#!/usr/bin/env python
# coding: utf-8

# # Retweets and quotes
# Hereafter referring to retweets and quotes as retweets.

# ## Data prep

# ### Load the data and count.

# In[1]:


import pandas as pd
import numpy as np
import logging
from dateutil.parser import parse as date_parse
from utils import load_tweet_df, tweet_type

logger = logging.getLogger()
logger.setLevel(logging.DEBUG)

# Simply the tweet on load
def retweet_transform(tweet):
    retweet = tweet.get('retweeted_status') or tweet.get('quoted_status')
    if retweet:
        return {
            'tweet_id': tweet['id_str'],
            'user_id': tweet['user']['id_str'],
            'screen_name': tweet['user']['screen_name'],
            'retweet_user_id': retweet['user']['id_str'],
            'retweet_screen_name': retweet['user']['screen_name'],
            'tweet_created_at': date_parse(tweet['created_at'])            
        }
    return None

retweet_df = load_tweet_df(retweet_transform, ['tweet_id', 'user_id', 'screen_name', 'retweet_user_id',
                                           'retweet_screen_name', 'tweet_created_at'])


# ### Number of retweets found in the dataset

# In[2]:


retweet_df[['retweet_user_id']].count()


# ### The retweet data
# Each retweet consists of the tweet id, the screen name and user id that is retweeting,
# and the screen_name and user_id that is retweeted.
================
Given instruction A
State whether each statement agrees with the retweet analysis script, answering yes or no and quoting the deciding words: (i) quotes are treated as retweets from that point on; (ii) the logger level is set to INFO; (iii) a tweet with neither a retweeted status nor a quoted status yields None from the transform function.
Given instruction B
In the retweet analysis script, which column is counted to find the number of retweets in the dataset?
Given instruction C
Extend the retweet analysis script beyond its final line.
The items after this point are separate material with no connection to the retweet analysis script.

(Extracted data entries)
================
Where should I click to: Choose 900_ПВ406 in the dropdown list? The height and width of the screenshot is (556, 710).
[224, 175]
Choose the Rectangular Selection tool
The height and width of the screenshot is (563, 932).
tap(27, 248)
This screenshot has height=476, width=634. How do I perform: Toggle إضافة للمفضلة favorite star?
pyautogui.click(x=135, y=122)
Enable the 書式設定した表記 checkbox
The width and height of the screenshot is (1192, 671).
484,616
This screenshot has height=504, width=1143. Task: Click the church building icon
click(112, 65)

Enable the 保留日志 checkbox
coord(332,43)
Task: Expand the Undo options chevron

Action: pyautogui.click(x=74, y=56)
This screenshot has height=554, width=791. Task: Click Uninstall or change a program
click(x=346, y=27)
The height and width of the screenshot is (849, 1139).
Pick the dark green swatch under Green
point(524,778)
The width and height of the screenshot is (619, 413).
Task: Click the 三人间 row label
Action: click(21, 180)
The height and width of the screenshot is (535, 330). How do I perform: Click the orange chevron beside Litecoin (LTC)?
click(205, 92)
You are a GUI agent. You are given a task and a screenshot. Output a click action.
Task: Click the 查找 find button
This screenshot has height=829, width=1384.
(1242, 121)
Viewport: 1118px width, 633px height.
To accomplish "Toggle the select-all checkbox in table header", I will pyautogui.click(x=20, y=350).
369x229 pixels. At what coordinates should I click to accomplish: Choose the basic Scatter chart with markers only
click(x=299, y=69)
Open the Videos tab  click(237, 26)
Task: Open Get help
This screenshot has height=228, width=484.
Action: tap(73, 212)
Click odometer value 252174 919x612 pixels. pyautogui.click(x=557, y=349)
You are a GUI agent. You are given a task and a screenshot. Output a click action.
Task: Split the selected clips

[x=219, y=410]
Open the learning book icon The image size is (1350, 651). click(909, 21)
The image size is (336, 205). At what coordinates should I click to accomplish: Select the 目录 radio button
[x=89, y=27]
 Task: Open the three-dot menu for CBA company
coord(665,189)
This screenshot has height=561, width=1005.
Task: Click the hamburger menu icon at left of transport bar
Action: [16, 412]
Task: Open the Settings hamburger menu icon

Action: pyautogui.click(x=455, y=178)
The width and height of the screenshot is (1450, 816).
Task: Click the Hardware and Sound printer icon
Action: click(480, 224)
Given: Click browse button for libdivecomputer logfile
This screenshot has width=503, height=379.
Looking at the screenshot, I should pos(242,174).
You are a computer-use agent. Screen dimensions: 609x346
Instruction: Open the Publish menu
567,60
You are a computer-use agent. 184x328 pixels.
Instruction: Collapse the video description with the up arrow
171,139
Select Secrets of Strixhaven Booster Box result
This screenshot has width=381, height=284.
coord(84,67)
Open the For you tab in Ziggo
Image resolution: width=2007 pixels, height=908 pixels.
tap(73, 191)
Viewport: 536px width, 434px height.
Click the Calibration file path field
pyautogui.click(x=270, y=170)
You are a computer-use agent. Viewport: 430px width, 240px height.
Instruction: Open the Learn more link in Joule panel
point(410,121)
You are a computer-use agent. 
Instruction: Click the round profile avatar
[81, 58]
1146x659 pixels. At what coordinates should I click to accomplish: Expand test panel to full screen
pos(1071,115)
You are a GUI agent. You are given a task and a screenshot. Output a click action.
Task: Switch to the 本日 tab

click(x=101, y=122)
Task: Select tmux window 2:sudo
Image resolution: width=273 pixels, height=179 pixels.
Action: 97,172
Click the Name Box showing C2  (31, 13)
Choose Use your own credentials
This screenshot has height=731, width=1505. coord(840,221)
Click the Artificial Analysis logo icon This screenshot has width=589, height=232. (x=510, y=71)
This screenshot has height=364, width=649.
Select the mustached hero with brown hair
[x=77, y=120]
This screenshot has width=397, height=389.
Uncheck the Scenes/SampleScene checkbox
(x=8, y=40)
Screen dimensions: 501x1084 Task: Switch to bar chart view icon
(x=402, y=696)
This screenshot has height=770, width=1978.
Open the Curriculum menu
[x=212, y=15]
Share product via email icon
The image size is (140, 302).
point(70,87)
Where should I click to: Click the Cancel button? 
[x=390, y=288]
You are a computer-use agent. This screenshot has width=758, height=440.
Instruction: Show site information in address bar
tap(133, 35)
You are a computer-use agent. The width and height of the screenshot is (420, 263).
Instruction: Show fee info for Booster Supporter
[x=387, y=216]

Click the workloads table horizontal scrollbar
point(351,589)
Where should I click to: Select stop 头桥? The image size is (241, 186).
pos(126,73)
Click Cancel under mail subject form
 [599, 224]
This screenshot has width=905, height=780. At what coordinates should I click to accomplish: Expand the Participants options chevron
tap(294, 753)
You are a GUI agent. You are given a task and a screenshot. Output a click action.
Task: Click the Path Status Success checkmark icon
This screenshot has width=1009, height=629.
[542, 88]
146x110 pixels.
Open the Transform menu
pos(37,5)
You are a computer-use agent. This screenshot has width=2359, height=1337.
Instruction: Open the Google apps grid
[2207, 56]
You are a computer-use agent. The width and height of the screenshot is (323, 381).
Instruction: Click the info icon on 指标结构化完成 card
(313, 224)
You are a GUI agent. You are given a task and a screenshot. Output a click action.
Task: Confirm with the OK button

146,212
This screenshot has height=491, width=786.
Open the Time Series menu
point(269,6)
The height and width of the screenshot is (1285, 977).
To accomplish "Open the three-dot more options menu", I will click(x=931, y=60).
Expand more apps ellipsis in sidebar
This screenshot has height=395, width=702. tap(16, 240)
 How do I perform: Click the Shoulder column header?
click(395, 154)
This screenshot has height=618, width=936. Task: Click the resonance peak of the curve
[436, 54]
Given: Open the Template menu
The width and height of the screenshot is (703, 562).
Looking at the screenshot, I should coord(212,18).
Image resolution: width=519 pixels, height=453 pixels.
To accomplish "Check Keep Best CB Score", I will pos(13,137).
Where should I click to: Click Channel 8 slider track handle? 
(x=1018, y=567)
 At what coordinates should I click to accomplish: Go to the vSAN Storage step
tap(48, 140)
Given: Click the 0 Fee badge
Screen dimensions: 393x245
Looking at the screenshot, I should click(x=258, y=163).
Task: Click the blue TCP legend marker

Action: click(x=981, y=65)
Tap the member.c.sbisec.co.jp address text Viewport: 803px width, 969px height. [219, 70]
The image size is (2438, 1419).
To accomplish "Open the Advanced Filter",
================
Expected answer A
(i) Yes: "Hereafter referring to retweets and quotes as retweets."
(ii) No: "logger.setLevel(logging.DEBUG)"
(iii) Yes: "retweet = tweet.get('retweeted_status') or tweet.get('quoted_status')" and "return None"

Expected answer B
The 'retweet_user_id' column.

Expected answer C
# In[3]:


retweet_df.head()


# ### Create lookup of retweeted user ids to screen names

# In[4]:


# From the retweets, extract map of user ids to screen names
retweet_user_id_lookup_df = retweet_df.loc[retweet_df.groupby('retweet_user_id')['tweet_created_at'].idxmax()].ix[:,['retweet_user_id', 'retweet_screen_name']].set_index(['retweet_user_id'])
retweet_user_id_lookup_df.count()


# In[5]:


retweet_user_id_lookup_df.head()


# ### Create lookup of user ids to screen names

# In[6]:


# From the users (not the retweets), extract map of user ids to screen names
user_id_lookup_df = retweet_df.loc[retweet_df.groupby('user_id')['tweet_created_at'].idxmax()].ix[:,['user_id', 'screen_name']].set_index(['user_id'])
user_id_lookup_df.count()


# ### Group reteeet by retweeted user id

# In[7]:


# Group by user_id
# This count should match the user_id map count
retweet_summary_user_id_df = pd.DataFrame(retweet_df.groupby('retweet_user_id').size(), columns=['retweet_count'])
retweet_summary_user_id_df.count()


# In[8]:


retweet_summary_user_id_df.head()


# ### Add back in the retweet screen names

# In[9]:


# Join with user id map
retweet_summary_screen_name_df = retweet_summary_user_id_df.join(retweet_user_id_lookup_df)
retweet_summary_screen_name_df.count()


# In[10]:


retweet_summary_screen_name_df.head()

### Add users types for retweets
# In[11]:


# Load lookups of known users
from utils import load_user_type_lookup_df

user_type_lookup_df = load_user_type_lookup_df()[['type']]
user_type_lookup_df.count()


# In[12]:


user_type_lookup_df.head()


# In[13]:


user_type_lookup_df['type'].value_counts()


# In[14]:


# Join the retweets and the known users
retweet_summary_type_df = retweet_summary_screen_name_df.join(user_type_lookup_df, how='left')
retweet_summary_type_df['type'].fillna('unknown', inplace=True)
retweet_summary_type_df.index.name = 'user_id'
retweet_summary_type_df.count()


# In[15]:


retweet_summary_type_df.head()


# ### Add number of users retweeting
# Which is different than the number of retweets.

# In[16]:


retweet_user_id_per_user_df = retweet_df[['retweet_user_id', 'user_id']].drop_duplicates()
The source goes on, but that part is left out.